I guy I work with built a decent pond last year. I referred him the SWCD as well. He got ideas from them and they also sold him fish for stocking his pond. Also check this site out by the Ohio Div. of Wildlife. It is there pond management site. 
http://www.ohiodnr.com/wildlife/fishing/pond/default.htm


----------



## jkeeney20 (Mar 21, 2006)

I had tried the lower part of my land, but said it was to low...they said the water would fluctuate with the river, which is across the road. I was wanting to try and build it on the higher part of my land. I have dug about 5-7ft down in a few areas and hit clay, but some areas about 20ft away is just regular soil. Should I just have someone come in and tell me the best bet or what ever. I just like to have something about 10-15ft at most to keep some bass and bluegill in, maybe a few small channel cats. If it doesn't hold water, can't you bring in clay from other areas. Thanks agian!


----------



## matt (Nov 27, 2005)

HEY KEENEY
how big is your small pond gonna be
i've dug many from 10 bi 20 to 20 bi 40 that fit into peoples smaller yards and they've always held fish well
gills bass and crappies and cats


----------



## jkeeney20 (Mar 21, 2006)

I only have a few spots that it could go unless I cut a few trees out of the way or what not. The place I would like to have it build would let it be about 30ft by 20ft or close to that, just want it to be about 10ft deep or so and hold bluegill, bass, and maybe some small catfish. Nothing spectacular! Not sure what to do really with the area....not sure what would be the best location...and not sure what it would even cost? Like to have someone come in and just look and see what they think.


----------



## JIG (Nov 2, 2004)

Maybe if we could see some pics. Might be easier than goin blind. You can move clay but takes a heavier machine. As far as the clay to top soil,Might have to go too higher ground. Most top soil lays towards the creek bed. If you got clay towards higher ground Id say your in good shape. Permit pending. Also seem small ponds with cats and bass. They ate all the small gills.


----------



## Kyfisherman1 (Mar 22, 2007)

30ft by 20ft won't hold many fish at all, a good dozer man could knock that out in a few hours.


----------



## jkeeney20 (Mar 21, 2006)

I could make it larger, but I would have to move a few trees. If I cut down a few trees and the dozer pulled them out. Would the pond be okay in that area. If thats the case I could build one that was at least 50ft by 60ft or larger. if it was clay that is. I'll get some pics and see what you guys think. Thanks agian!


----------



## Kyfisherman1 (Mar 22, 2007)

don't worry about the trees, remove em........ if its clay your okay, we have a goldfish pond for bait that is 30' circle, no way it could hold many real fish


----------



## Got One (May 26, 2006)

Here's some pics of the small pond we put in. It's about 50x30 and 11 ft deep in the center. We hit alot of clay so it sealed great.Also found 4 small springs while digging which filled it just fine in about a week and a half. I am on a self sufficent stocking program which consists of 35 bass (5 inch),40 adult gills,20 big hybrid gills, and about 25,000 fathead minnows. Last spring is when I started stocking and the fish are growing very fast. I also installed a aeriation system which runs 12 a day to keep the water turned over for bottom oxygen. A small wobl compressor and a good diffuser is very inexpensive to run with great results. Good Luck!!!


----------



## BottomBouncer (Jan 20, 2005)

A lady my mom works with had a 3/4 acre pond put in for around $3,000. Not bad I think....


----------



## jkeeney20 (Mar 21, 2006)

Been a while, been looking at some ponds to get ideas....here is 2 spots that could be used to build a pond...bigger the better...the first pic is where I want it, but don't know if its a good location...let me know what you guys think..Thanks agian!


----------



## CoolWater (Apr 11, 2004)

Good luck on your pond endevaor, looks like plenty of room for it.
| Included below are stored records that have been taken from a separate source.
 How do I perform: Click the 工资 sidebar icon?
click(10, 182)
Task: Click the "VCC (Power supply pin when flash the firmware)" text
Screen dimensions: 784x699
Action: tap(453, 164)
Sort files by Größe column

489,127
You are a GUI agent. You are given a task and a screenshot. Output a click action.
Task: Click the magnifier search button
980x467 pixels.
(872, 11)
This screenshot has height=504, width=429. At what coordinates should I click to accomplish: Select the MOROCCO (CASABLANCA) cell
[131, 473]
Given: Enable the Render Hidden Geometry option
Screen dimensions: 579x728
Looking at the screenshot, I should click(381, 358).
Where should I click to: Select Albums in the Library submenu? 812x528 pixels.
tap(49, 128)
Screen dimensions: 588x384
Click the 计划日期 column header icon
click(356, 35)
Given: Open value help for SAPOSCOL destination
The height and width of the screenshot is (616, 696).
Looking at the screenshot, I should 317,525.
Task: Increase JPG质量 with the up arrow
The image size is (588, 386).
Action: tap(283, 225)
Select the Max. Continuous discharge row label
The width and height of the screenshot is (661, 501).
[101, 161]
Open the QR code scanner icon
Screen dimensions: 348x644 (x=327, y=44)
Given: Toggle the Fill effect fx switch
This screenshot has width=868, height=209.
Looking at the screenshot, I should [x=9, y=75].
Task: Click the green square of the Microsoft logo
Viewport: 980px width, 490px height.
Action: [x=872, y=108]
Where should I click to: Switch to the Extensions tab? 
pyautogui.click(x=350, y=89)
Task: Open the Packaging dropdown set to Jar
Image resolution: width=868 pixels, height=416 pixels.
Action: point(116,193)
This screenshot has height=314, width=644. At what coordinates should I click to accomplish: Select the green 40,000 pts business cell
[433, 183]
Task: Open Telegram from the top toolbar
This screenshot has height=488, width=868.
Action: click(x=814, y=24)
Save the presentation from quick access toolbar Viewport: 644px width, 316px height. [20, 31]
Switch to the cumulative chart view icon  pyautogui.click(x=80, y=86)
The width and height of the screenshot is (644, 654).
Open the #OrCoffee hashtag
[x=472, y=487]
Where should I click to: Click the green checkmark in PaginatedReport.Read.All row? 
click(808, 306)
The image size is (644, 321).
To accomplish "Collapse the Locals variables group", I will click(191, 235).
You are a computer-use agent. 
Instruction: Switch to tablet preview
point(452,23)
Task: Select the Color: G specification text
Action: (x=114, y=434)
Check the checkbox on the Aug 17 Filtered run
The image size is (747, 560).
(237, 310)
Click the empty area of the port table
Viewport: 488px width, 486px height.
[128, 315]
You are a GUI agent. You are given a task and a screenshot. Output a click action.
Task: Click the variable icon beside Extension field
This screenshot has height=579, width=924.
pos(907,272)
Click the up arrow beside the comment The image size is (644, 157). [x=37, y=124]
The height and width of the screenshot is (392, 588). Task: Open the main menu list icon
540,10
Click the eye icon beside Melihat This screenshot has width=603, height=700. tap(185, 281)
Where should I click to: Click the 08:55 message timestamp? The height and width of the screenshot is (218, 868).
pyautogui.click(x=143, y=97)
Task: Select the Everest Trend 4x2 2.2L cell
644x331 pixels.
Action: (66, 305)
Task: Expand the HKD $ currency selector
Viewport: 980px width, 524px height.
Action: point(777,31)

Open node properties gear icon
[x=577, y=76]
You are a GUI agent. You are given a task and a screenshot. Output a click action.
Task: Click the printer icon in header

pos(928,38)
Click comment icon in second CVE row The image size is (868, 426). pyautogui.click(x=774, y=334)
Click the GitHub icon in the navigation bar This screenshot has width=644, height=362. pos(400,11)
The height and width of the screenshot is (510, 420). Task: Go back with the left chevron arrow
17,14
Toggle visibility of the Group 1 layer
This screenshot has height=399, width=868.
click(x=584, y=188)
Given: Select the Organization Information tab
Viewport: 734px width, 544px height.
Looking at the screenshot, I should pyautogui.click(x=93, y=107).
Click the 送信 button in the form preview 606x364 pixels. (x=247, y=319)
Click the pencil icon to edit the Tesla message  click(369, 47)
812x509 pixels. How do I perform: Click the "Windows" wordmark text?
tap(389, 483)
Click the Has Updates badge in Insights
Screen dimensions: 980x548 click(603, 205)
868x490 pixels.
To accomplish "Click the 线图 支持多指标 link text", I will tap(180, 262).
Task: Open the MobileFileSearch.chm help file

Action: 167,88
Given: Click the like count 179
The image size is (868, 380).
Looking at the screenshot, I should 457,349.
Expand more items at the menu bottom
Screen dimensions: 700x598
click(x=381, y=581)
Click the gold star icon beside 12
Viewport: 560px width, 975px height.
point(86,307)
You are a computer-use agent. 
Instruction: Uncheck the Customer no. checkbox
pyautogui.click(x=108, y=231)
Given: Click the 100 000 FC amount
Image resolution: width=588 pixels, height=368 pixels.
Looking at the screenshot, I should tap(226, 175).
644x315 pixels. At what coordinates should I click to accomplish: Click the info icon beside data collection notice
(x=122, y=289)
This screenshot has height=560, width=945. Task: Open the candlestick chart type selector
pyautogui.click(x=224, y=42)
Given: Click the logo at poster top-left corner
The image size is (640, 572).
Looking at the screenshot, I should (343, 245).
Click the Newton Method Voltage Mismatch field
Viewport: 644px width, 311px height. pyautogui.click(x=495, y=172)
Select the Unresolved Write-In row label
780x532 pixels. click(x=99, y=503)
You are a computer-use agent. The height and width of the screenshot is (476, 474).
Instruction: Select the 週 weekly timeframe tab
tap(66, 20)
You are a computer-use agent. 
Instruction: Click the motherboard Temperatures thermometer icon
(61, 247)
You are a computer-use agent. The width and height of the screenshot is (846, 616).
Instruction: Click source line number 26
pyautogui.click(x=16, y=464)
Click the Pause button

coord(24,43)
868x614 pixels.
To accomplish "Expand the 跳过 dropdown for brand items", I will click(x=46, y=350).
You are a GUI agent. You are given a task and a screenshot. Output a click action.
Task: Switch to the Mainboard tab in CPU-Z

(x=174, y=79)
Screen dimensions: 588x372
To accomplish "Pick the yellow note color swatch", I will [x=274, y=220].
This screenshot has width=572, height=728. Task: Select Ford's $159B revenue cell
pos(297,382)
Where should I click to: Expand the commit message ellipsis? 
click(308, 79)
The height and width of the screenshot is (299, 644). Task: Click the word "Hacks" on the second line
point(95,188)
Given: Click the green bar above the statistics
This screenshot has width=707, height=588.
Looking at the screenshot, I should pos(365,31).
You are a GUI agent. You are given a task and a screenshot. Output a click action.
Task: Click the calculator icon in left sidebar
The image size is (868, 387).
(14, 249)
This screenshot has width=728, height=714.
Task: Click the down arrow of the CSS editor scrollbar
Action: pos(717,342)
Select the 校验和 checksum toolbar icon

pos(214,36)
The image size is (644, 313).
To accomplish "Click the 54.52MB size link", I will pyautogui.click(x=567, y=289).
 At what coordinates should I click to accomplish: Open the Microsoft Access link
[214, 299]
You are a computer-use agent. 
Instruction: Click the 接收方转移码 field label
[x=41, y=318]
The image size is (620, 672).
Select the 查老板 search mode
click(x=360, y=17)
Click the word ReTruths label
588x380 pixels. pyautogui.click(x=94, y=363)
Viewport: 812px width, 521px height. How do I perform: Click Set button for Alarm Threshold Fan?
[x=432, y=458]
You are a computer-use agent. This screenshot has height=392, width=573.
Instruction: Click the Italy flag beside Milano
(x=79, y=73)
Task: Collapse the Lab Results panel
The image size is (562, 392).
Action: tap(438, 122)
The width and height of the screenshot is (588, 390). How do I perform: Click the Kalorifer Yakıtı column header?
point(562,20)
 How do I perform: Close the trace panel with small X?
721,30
Just make sure you go through the appropriate 'legal' channels to do it. I have friends that built a house in Oak Harbor and put in a pond on their property... only to find out they were on or disrupted some yada yada old flood plain / drainage plain... don't know all the details but I know they have been in court since they built it.


----------



## Orlando (Apr 12, 2004)

Buliding a pond is alot more than just digging a hole. Thats why you see alot of ponds that dry up in the dry season, they leak. Make sure you hire someone who actually is a expert in pond building. A pond can be made to work just about anywhere even in bad soil as long as they bring in clay and run a sheeps foot over it and you have enough run off in it to fill with water. Good luck


----------



## bumblebee (Mar 14, 2007)

We owned some dirt rigs when I was in high school and we would built ponds and levy's in the off season. Not sure if you have any landgraders in the area or a farmer with 8-12 yard buckets but I would at least check it out. We could build a pond for about half what a dozer would cost. The only issue may be the limited space and type of soil. Hope this helps.


----------